-- start --

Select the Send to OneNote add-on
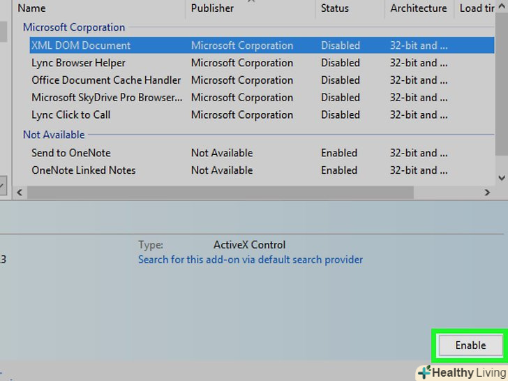The height and width of the screenshot is (381, 508). coord(70,153)
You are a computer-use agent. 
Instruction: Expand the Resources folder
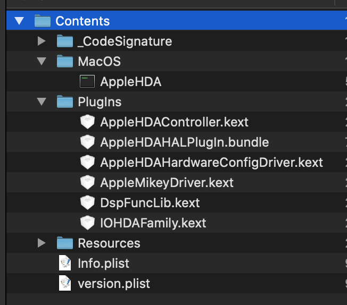pos(42,243)
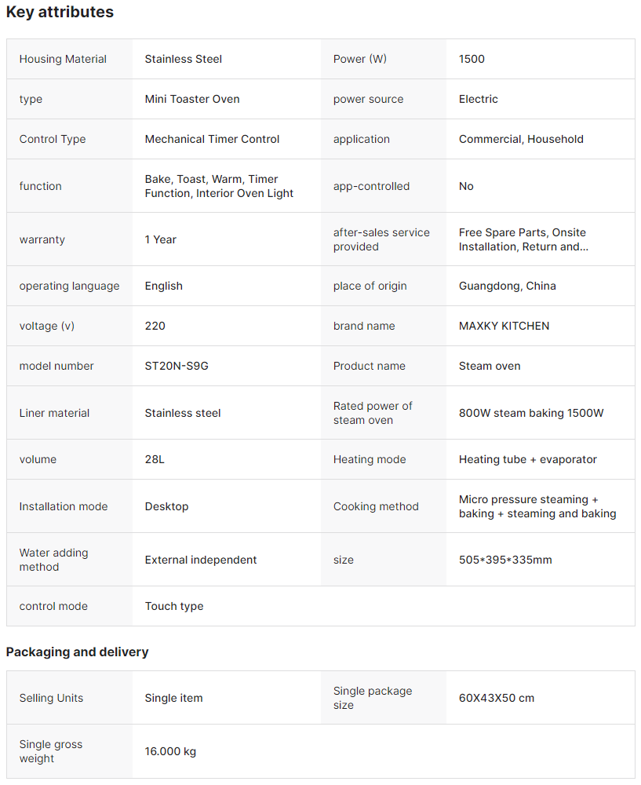Viewport: 641px width, 785px height.
Task: Click the Key attributes heading
Action: [x=60, y=12]
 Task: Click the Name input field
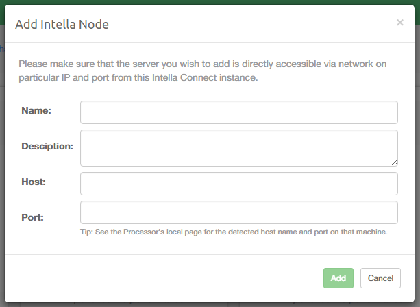[x=238, y=112]
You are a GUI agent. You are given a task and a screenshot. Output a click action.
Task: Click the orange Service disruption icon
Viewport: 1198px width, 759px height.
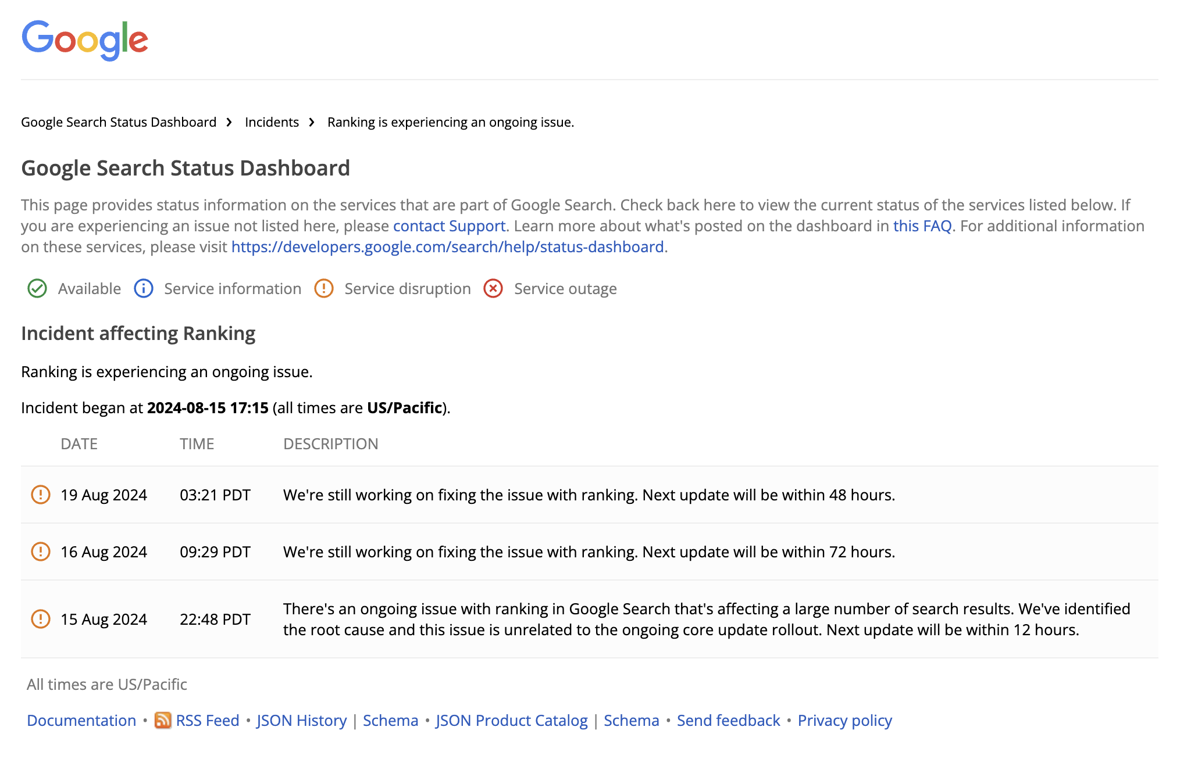tap(324, 288)
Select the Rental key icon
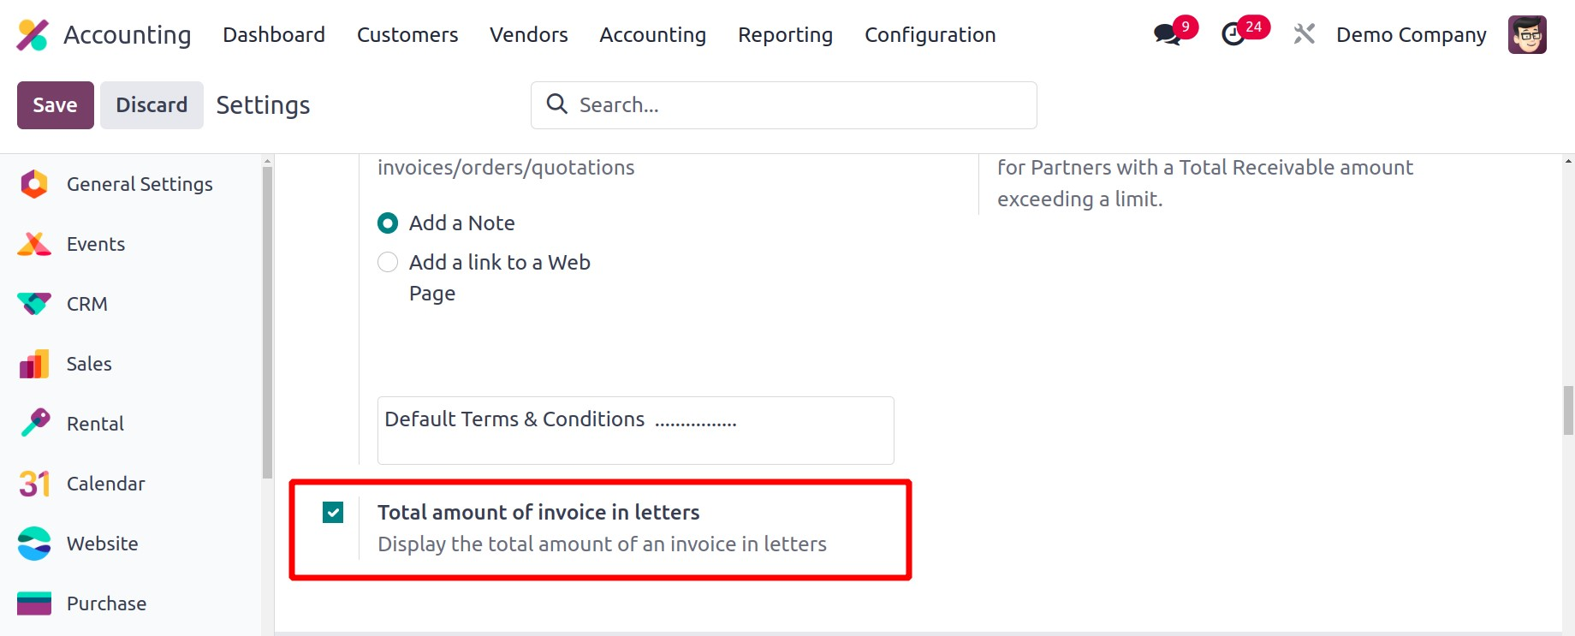Viewport: 1575px width, 636px height. point(34,424)
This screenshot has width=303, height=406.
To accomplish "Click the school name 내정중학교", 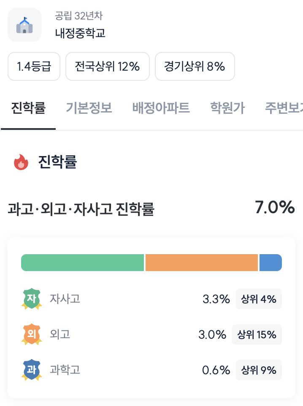I will [80, 33].
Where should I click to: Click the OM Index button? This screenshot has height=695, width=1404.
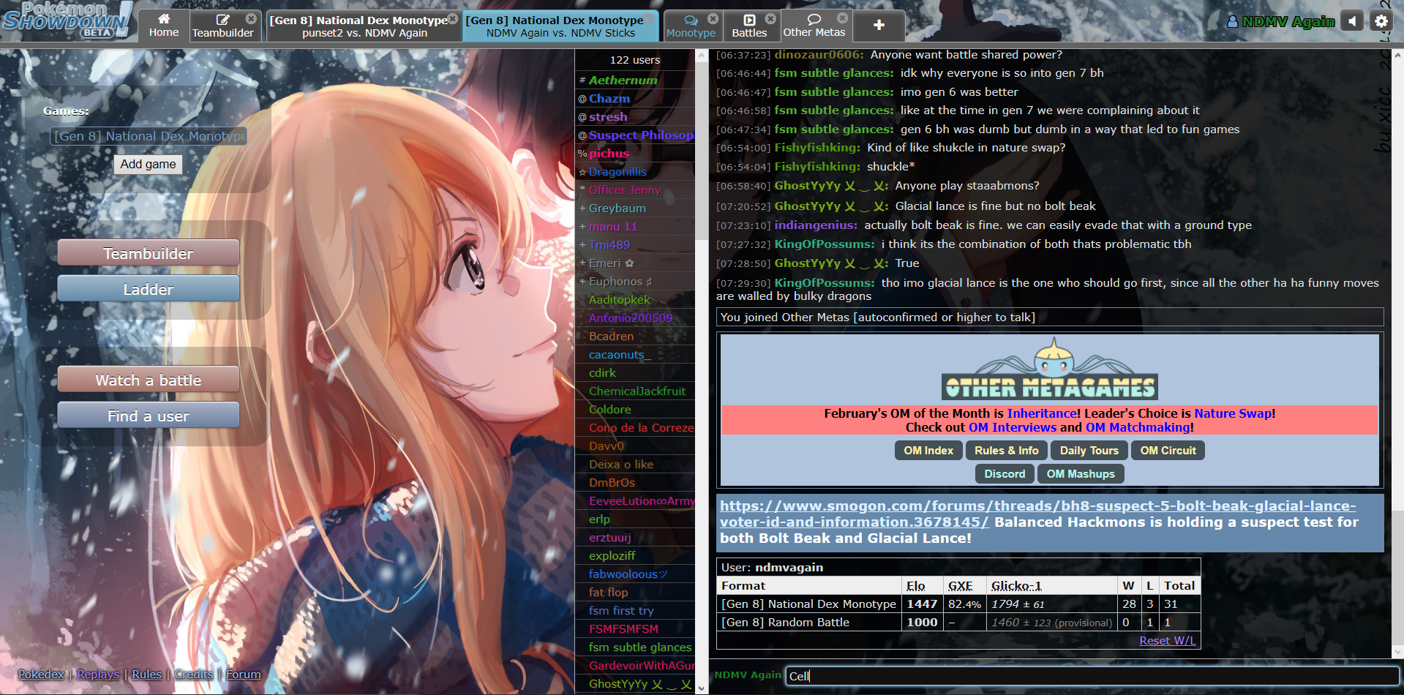[x=928, y=450]
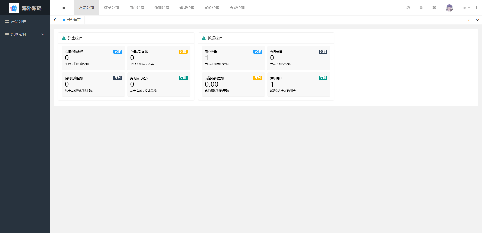The image size is (482, 233).
Task: Click the 充值成功金额 statistics card
Action: [93, 58]

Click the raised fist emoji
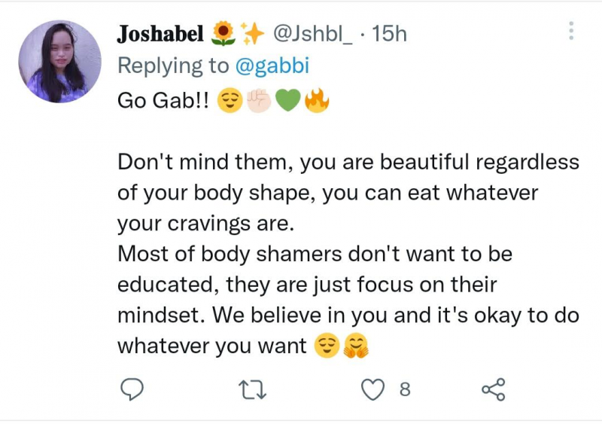click(259, 100)

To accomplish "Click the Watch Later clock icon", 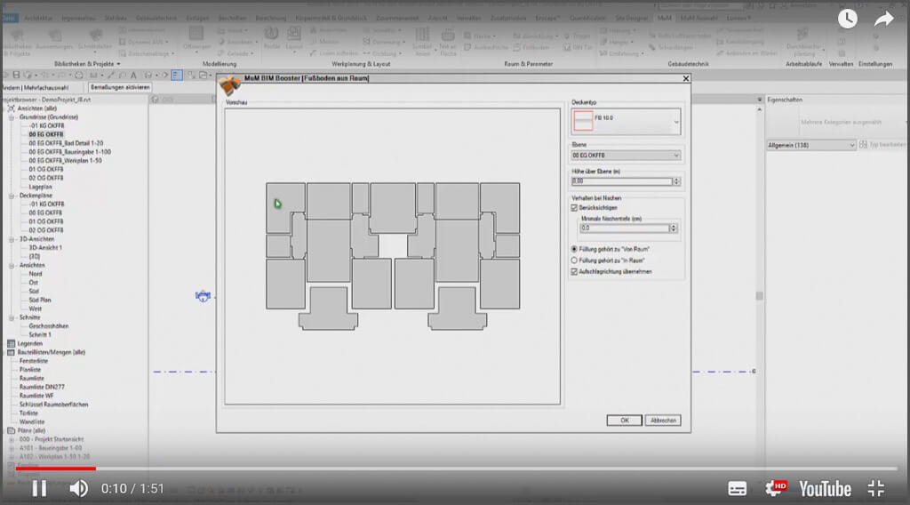I will tap(847, 19).
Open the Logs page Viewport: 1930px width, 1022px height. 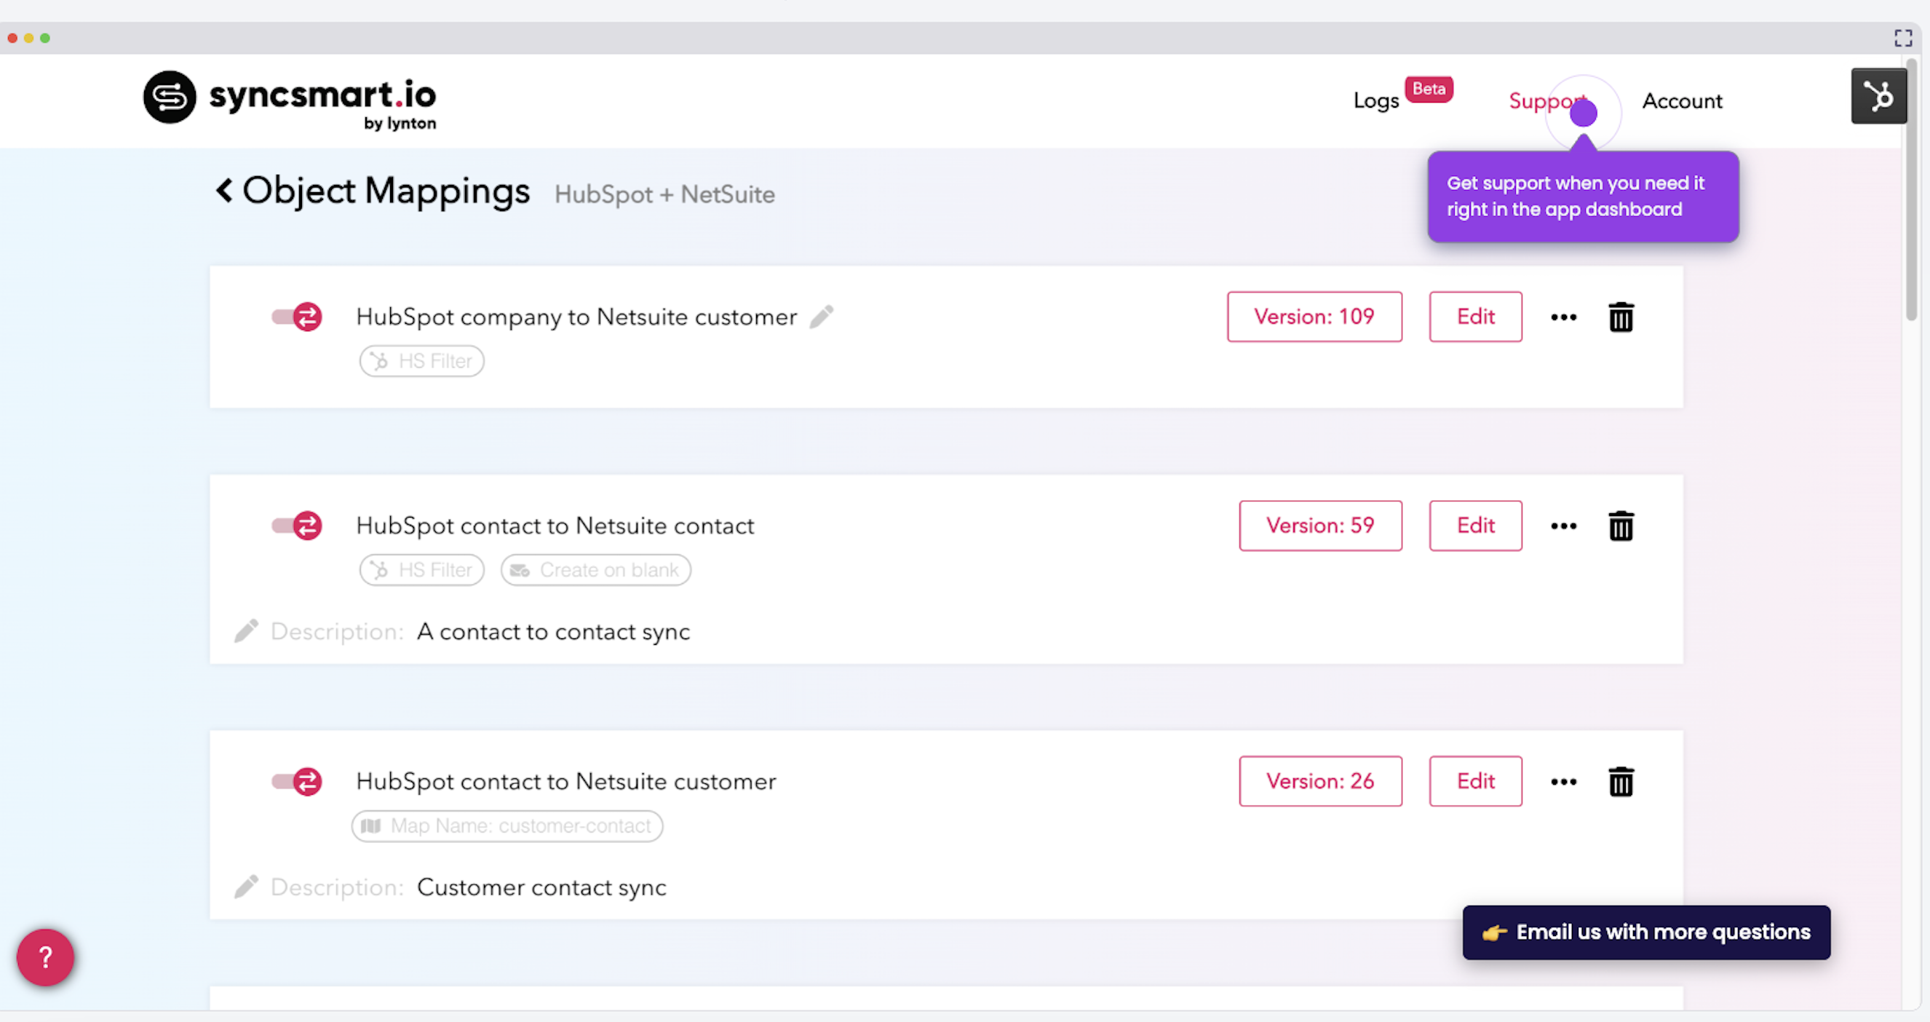(1376, 100)
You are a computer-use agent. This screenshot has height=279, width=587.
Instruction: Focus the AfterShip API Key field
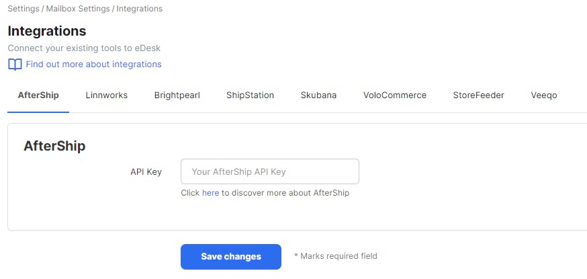pyautogui.click(x=270, y=171)
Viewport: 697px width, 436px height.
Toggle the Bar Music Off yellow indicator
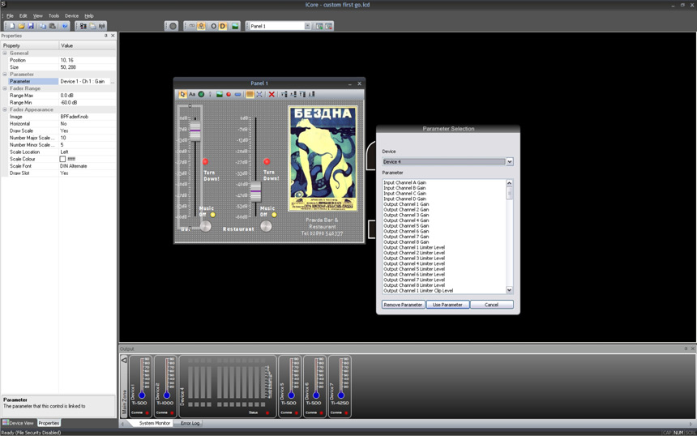[213, 215]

-- end --

_Objective_:
Please report how many lines in the listing above contain the string "agent". Give only the number.

_Task response_:
3